All data assets (dashboards, queries, datasources, agents) are private to the user by default, unless shared to other users or groups. Furthermore, each asset can be configured for granular read or edit access at a group or an individual user level.
Dashboards can be shared to an specific user, or a group. In addition, you can specify if the user has View access or Edit. View access restricts the user to a view mode where they can consume the dashboard, analyze the data, apply temporary filters (for their session), download the data behind the visualizations but cannot make any changes to the dashboard.

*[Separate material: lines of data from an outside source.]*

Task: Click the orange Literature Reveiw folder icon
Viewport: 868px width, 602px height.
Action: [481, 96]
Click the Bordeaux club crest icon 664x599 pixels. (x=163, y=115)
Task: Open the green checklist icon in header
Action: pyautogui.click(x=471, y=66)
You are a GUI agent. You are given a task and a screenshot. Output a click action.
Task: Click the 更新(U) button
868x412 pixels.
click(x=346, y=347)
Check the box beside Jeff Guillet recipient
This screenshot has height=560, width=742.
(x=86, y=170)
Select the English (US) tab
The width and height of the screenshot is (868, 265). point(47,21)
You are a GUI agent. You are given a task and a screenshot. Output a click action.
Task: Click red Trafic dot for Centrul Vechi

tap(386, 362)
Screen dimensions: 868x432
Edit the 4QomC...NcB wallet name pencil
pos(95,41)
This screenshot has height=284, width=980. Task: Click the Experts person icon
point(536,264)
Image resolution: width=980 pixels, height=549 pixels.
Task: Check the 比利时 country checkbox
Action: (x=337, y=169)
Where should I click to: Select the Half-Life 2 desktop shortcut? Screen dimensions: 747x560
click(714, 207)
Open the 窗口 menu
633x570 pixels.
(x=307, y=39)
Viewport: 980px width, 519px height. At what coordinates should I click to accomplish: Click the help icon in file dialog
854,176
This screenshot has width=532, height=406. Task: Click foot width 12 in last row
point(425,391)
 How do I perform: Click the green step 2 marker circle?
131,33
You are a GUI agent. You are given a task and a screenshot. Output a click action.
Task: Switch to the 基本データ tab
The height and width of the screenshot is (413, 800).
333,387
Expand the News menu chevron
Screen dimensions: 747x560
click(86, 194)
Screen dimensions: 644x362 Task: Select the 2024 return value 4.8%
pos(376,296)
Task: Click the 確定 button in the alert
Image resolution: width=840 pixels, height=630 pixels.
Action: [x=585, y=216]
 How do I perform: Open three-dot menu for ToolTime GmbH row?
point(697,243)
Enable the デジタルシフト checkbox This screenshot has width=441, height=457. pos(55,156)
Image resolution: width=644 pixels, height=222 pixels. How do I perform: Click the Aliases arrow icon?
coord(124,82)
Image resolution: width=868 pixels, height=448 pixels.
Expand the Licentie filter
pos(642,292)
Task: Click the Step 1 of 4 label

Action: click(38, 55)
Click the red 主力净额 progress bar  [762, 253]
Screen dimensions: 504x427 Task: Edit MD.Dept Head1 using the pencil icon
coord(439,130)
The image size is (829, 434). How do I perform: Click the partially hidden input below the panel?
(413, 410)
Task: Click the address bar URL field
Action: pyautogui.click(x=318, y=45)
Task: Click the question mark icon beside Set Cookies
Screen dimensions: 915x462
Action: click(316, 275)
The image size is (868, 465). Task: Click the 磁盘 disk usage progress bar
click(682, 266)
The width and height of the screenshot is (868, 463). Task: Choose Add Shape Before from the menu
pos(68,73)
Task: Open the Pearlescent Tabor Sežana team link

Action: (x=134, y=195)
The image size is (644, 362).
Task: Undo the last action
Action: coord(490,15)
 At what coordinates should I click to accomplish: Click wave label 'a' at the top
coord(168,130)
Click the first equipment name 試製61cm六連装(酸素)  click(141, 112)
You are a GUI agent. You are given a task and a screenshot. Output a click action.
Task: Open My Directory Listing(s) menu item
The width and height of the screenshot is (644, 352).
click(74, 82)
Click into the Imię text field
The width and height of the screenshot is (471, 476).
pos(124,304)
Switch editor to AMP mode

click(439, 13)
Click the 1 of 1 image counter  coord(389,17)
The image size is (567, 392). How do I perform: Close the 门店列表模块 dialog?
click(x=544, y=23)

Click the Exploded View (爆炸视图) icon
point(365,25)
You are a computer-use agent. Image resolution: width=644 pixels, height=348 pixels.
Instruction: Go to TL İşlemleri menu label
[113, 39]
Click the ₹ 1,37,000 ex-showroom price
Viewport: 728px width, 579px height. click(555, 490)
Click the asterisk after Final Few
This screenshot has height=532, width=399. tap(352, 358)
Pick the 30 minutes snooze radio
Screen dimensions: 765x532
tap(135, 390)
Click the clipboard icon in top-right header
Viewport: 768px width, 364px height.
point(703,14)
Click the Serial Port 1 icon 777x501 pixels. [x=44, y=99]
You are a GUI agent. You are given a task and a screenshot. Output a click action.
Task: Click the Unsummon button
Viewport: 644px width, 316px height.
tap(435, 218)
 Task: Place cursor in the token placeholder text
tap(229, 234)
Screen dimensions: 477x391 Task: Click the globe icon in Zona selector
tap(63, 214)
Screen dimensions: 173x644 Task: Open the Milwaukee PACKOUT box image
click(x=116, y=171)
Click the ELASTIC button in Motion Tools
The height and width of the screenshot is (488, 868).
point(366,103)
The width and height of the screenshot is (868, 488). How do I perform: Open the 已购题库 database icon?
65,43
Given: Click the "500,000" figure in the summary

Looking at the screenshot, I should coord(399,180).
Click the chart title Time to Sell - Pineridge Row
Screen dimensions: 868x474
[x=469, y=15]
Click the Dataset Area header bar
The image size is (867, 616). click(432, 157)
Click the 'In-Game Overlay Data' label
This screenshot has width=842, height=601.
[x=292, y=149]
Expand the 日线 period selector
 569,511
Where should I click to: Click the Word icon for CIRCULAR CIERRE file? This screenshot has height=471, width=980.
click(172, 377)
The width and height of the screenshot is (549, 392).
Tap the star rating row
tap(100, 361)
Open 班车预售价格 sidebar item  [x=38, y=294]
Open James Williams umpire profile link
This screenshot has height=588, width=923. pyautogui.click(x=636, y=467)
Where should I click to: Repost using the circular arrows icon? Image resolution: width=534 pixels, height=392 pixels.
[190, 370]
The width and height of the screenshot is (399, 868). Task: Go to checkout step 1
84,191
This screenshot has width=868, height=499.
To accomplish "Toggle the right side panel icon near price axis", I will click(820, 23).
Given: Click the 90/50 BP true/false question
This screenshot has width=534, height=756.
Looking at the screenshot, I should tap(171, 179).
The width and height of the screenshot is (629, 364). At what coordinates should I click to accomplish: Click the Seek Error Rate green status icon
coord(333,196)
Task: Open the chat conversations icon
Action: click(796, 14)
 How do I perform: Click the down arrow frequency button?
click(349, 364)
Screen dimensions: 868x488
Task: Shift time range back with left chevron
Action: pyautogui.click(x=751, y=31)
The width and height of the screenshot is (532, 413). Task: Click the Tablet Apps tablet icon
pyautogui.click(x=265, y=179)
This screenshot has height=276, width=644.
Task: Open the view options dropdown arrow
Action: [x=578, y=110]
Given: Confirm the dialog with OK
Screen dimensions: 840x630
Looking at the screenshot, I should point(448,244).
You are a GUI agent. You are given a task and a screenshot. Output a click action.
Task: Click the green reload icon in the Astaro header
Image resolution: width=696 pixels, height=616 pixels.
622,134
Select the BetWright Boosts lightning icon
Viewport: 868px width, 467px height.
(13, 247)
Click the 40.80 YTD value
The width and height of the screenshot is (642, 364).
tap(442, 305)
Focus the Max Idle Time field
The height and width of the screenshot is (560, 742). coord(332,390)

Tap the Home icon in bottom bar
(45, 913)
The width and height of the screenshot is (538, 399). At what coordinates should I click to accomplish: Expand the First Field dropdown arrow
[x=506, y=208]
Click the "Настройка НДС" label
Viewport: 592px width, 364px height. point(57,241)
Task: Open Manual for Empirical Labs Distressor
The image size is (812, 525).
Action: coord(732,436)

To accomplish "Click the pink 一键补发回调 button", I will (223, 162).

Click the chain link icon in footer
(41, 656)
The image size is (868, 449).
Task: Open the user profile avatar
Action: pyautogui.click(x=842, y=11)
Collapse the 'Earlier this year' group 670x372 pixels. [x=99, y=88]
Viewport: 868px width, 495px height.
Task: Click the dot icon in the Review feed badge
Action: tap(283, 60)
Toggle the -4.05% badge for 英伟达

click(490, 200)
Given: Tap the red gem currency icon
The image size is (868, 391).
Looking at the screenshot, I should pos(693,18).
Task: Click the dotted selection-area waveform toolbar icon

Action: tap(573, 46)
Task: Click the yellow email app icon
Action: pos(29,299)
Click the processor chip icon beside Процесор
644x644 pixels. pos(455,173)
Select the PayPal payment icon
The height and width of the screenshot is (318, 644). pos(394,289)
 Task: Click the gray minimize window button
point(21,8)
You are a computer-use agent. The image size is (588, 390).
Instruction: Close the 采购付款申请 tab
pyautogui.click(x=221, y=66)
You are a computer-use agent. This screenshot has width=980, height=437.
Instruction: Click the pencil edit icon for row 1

A datasource, for example, a database connection can be shared to another user or group, with edit or consumption rights. With Edit, the user (or the group) will have access to modify the datasource (not common). With consumption only rights, the user can create new queries from the datasource, but will not be able to see or edit, or clone the datasource details.
You can add a query against source.
Setting permissions :
Consume vs Edit: The first datasource in the following screenshot is consume only (note the actions that can be performed on the right) vs. full edit privileges on the other datasource.
Queries can be shared with Edit or View only rights to groups and/or users. Edit rights enable collaboration on the same query by multiple users and includes edit, clone and delete rights for that query. A query shared with view only rights can be executed and cloned to create a user?s own version of the query.
Consume vs. Edit rights: The first query in the screenshot below is consume only, the second has edit rights.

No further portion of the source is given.